All right, good.  You have begun to tell us how you want to use
the word "exist".  You want it to carry the consequence that if
a thing does not exist, statements about that thing have no
meaning.  Or, contrapositively, if a statement about something
is meaningful, then that thing exists.

There are certainly advantages to this usage, but let me point out
that it also leads to a certain amount of awkwardness.  In your
usage, if  "Sherlock Holmes did not exist" is true, then the 
statement "Sherlock Holmes lived at 221 Baker Street" is
meaningless.  Since the statement is *not* meaningless, you
have to believe that Sherlock Holmes existed, in some sense,
don't you?

I prefer not to force "exist" to carry this baggage.  I would
like to ascribe meaning to statements about fictional things --
then I am free to treat mathematical entities as useful fictions
without getting into trouble, am I not?

MZ:
> . . . given that it is not clear what sort of distinction between 
>the two will respect the practice of modern mathematics, . . .

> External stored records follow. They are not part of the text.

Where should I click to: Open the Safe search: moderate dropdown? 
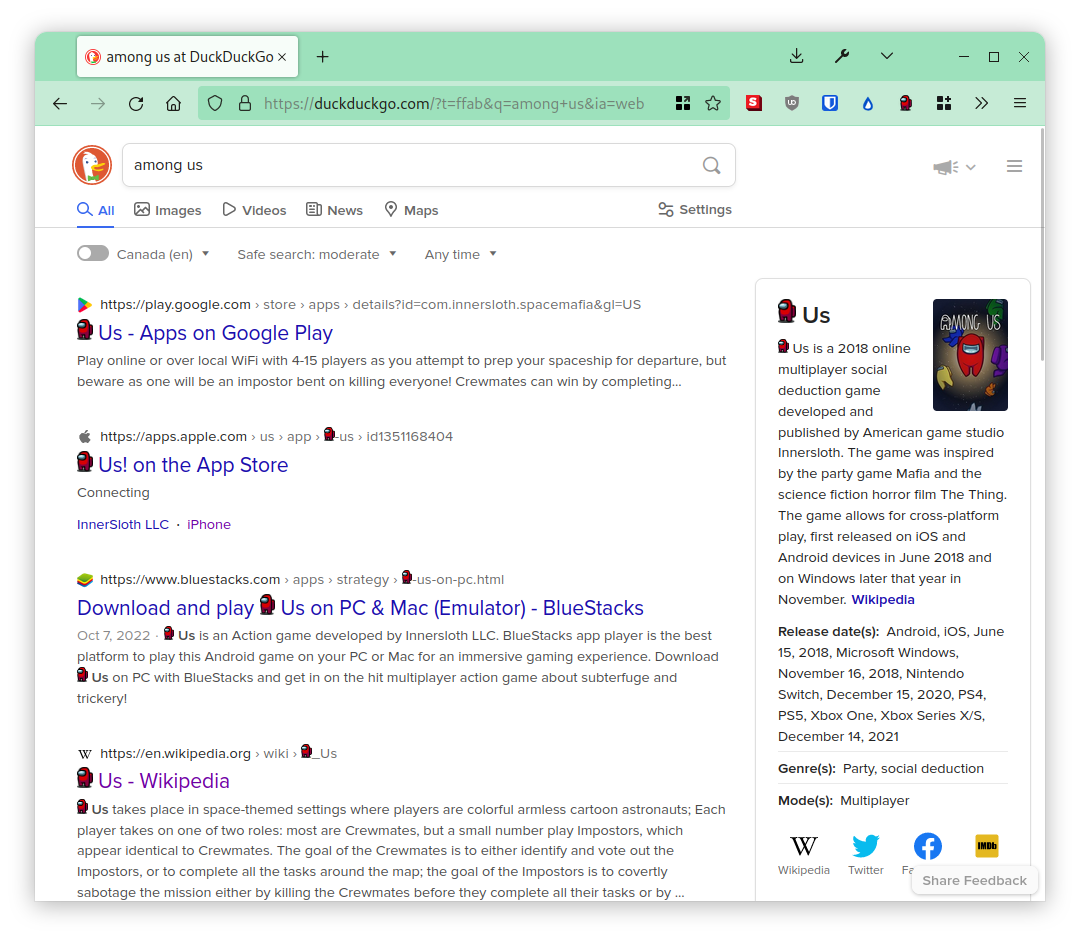click(x=316, y=254)
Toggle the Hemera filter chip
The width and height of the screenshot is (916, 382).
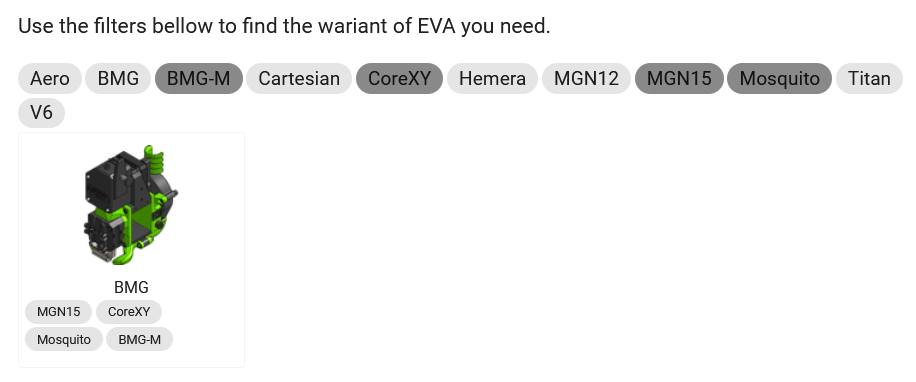pos(492,78)
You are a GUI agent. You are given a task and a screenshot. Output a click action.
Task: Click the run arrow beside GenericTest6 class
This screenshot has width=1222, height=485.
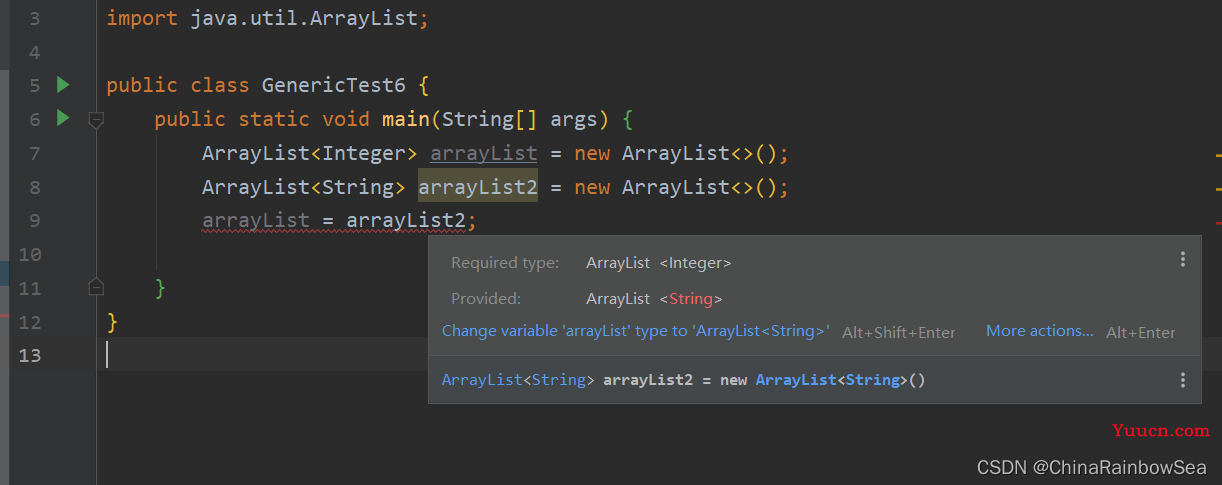tap(63, 85)
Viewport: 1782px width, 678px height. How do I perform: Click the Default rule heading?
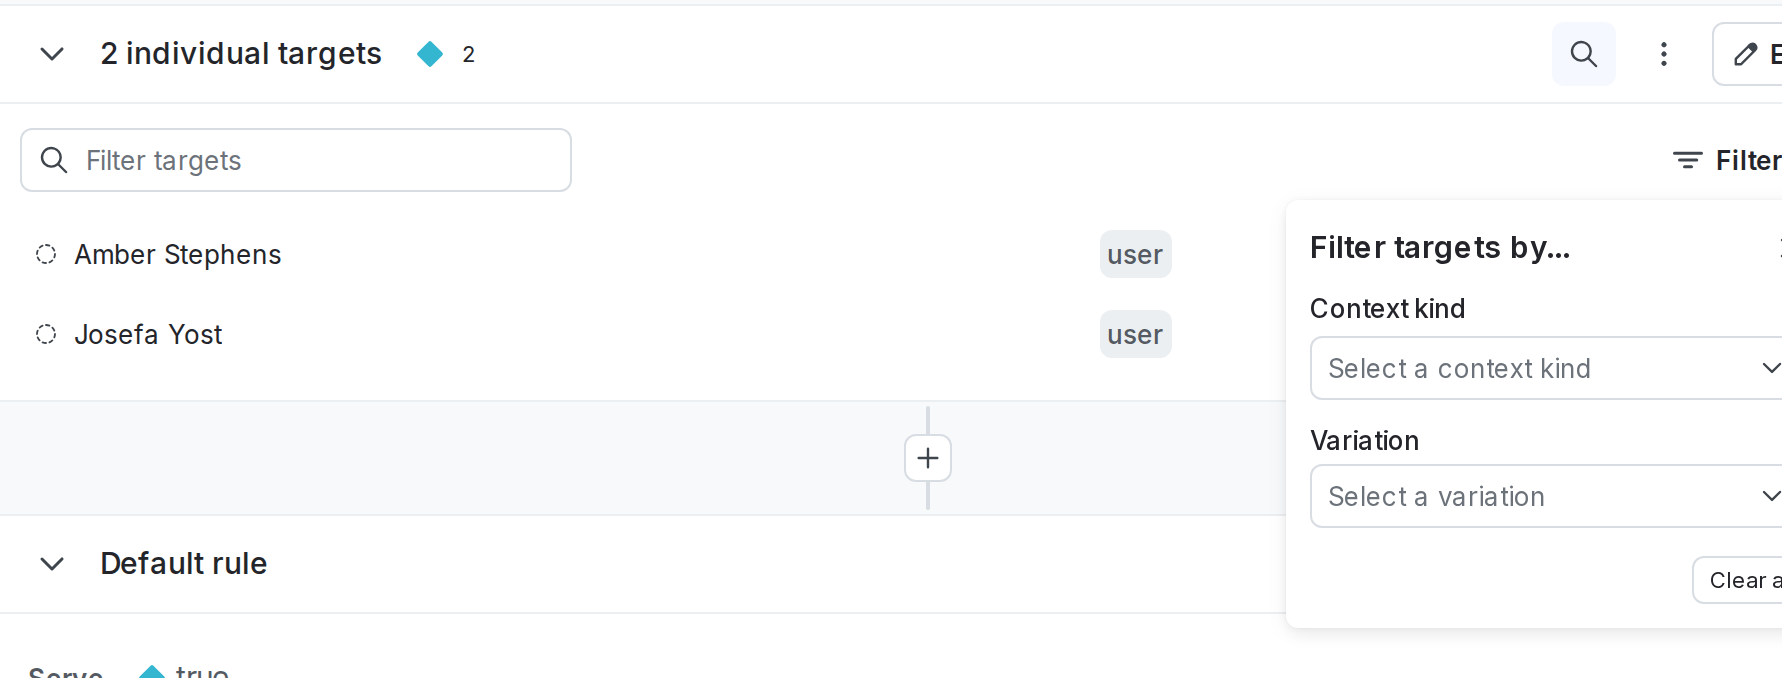[183, 563]
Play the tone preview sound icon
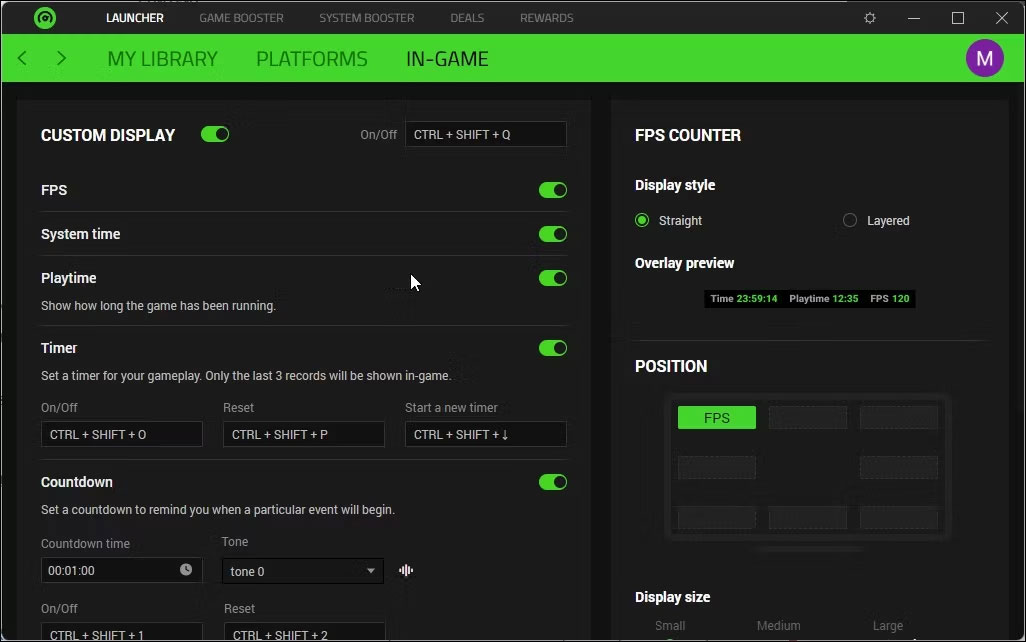Viewport: 1026px width, 642px height. [406, 571]
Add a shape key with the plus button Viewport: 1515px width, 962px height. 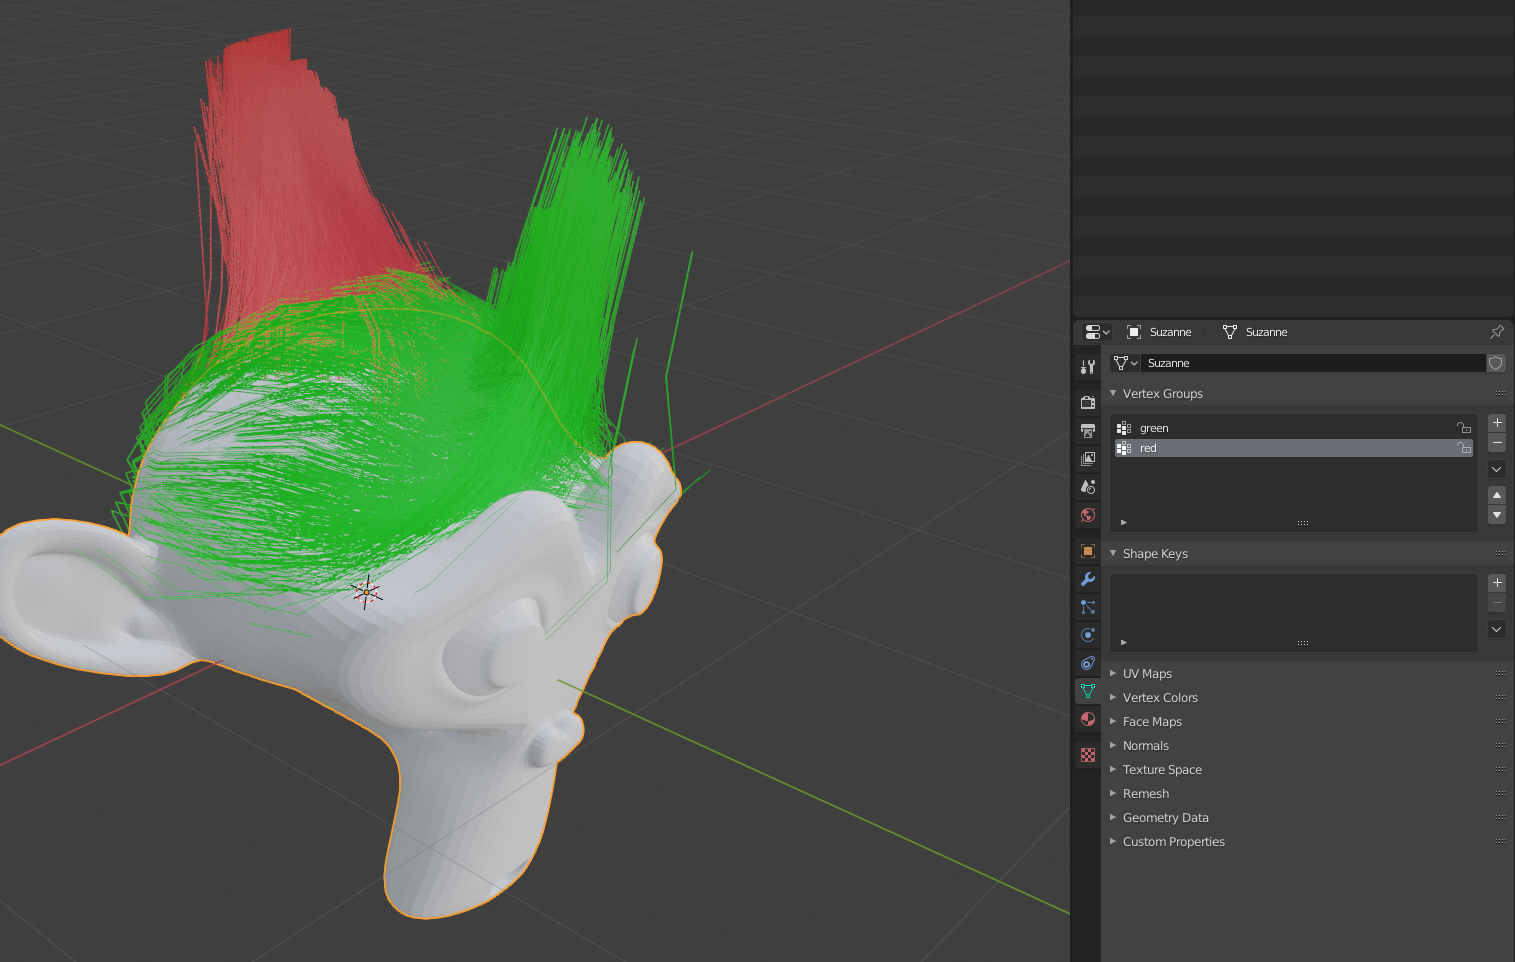(1497, 582)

I don't accept this appeal to the "practice of modern mathematics".
When I was doing mathematics, I was interested in these sorts of
questions, but I couldn't talk to anybody about them because 
nobody cared.  Modern mathematicians are too busy studying the
properties of Hilbert space (for example) to worry about whether
Hilbert space "exist"s.  The few who are willing to express
opinions are mostly formalists or operationalists.

	-- Bill


(I've stopped cross-posting to rec.arts.books -- this discussion
doesn't belong there.)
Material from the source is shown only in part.